Burbank natives reminisce about their hometown in new book

Burbank natives and longtime friends Wes Clark and Mike McDaniel hope their latest book about their hometown makes those who left the Media City want to come back.

“Growing Up in Burbank,” which is published by the History Press, is the duo’s sequel to “Lost Burbank,” but instead of talking about the quirky people and stories that made the city what it is today, Clark and McDaniel focused on what it was like to grow up in Burbank and Southern California during the 1960s and ’70s.

The pair will host several book talks and signings in Burbank, starting at 7 p.m. Thursday at the Buena Vista Branch Library, 300 N. Buena Vista St.

Clark and McDaniel, who are both 61 years old, write about what it was like growing up in a city that was so close to an aerospace manufacturer and the media industry.

They reminisced about going to the Akron store, Alexander’s Market and Zodys to do their shopping. They also spent a lot of time eating at restaurants such as King Swede Smorgasbord, Don’s Restaurant and Coffee Shop and the London Butcher Shop.

One of the chapters in the book is dedicated to stores and restaurants that people can still visit today. They also mention staple locations, such as Hollywood Burbank Airport (known as Burbank Airport at the time), the Castaway restaurant, the Safari Inn and Warner Bros. Studio.

However, Clark and McDaniel dive deeper into the spots that only locals would know about. Two restaurants they write about are Giamela’s Sub Shop and Santoro’s, two sandwich shops that residents argue over.

“In Burbank, there is an argument between who makes the better sub sandwich: Giamela’s or Santoro’s,” McDaniel said. “They’re ardently supportive” of whichever restaurant they prefer.

Clark added that the debate between the two sub shops was like the ongoing rivalry between Burbank High School and John Burroughs High School.

The duo also mention that people can still hike up the Verdugo Hills or catch a car show while eating a burger and Bob’s Big Boy.

Though they grew up in Burbank, one of Clark and McDaniel’s favorite spots was in Glendale, specifically the Brand Library.

“You can still go to Brand Library, pull a vinyl record off the shelves, plunk it onto a turntable and listen to David Bowie or Lou Reed or classical music with headphones,” Clark said.

Clark, who has lived in Springfield, Va. since 1984, said he is still fascinated with the city where he grew up.

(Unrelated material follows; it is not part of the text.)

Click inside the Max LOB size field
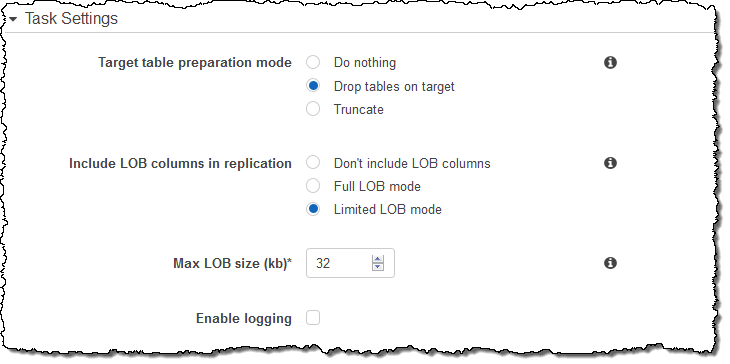The height and width of the screenshot is (364, 730). [338, 263]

Though he and McDaniel, who works for the city of Burbank in its print shop, maintain Burbankia, a website dedicated to the city, Clark said he calls McDaniel on a weekly basis, and the two continue to chat about what it was like 50 years ago.

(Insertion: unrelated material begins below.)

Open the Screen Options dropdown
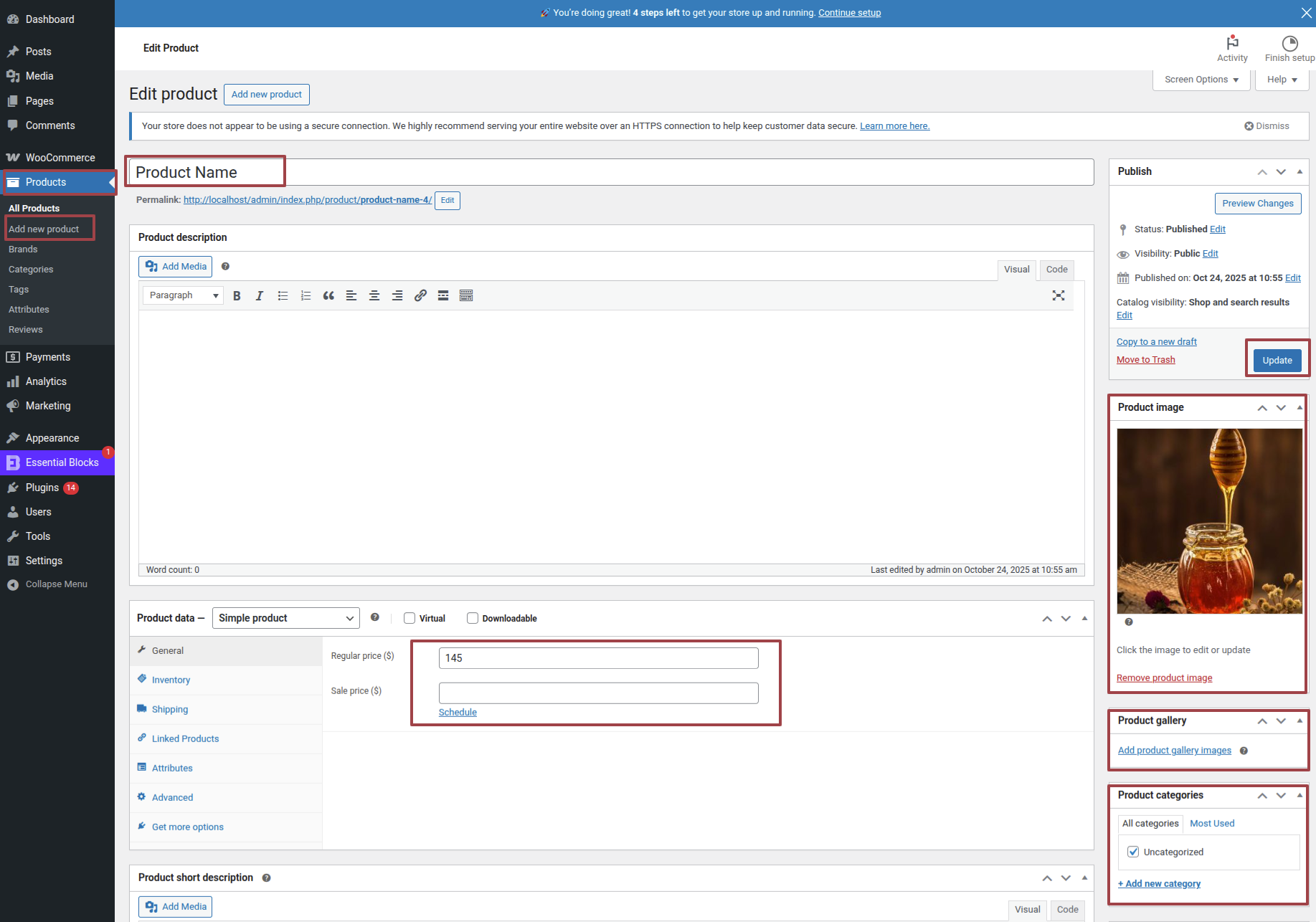The width and height of the screenshot is (1316, 922). (x=1201, y=80)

“We’re two guys who can spend 20 minutes in front of some lot and an old Quonset hut and go on about when it was built,” Clark said.

Clark and McDaniel will also be at the Barnes & Noble, 731 N. San Fernando Blvd., at 5 p.m. on Friday, and Autobooks-Aerobooks, 2900 W. Magnolia Blvd., from 9 a.m. to noon Saturday.

They will also be at the Burbank Historical Society at 115 N. Lomita St. from 2 p.m. to 5 p.m. on Saturday and the Elks Lodge at 2232 N. Hollywood Way from 11:30 a.m. to 1 p.m. on Monday.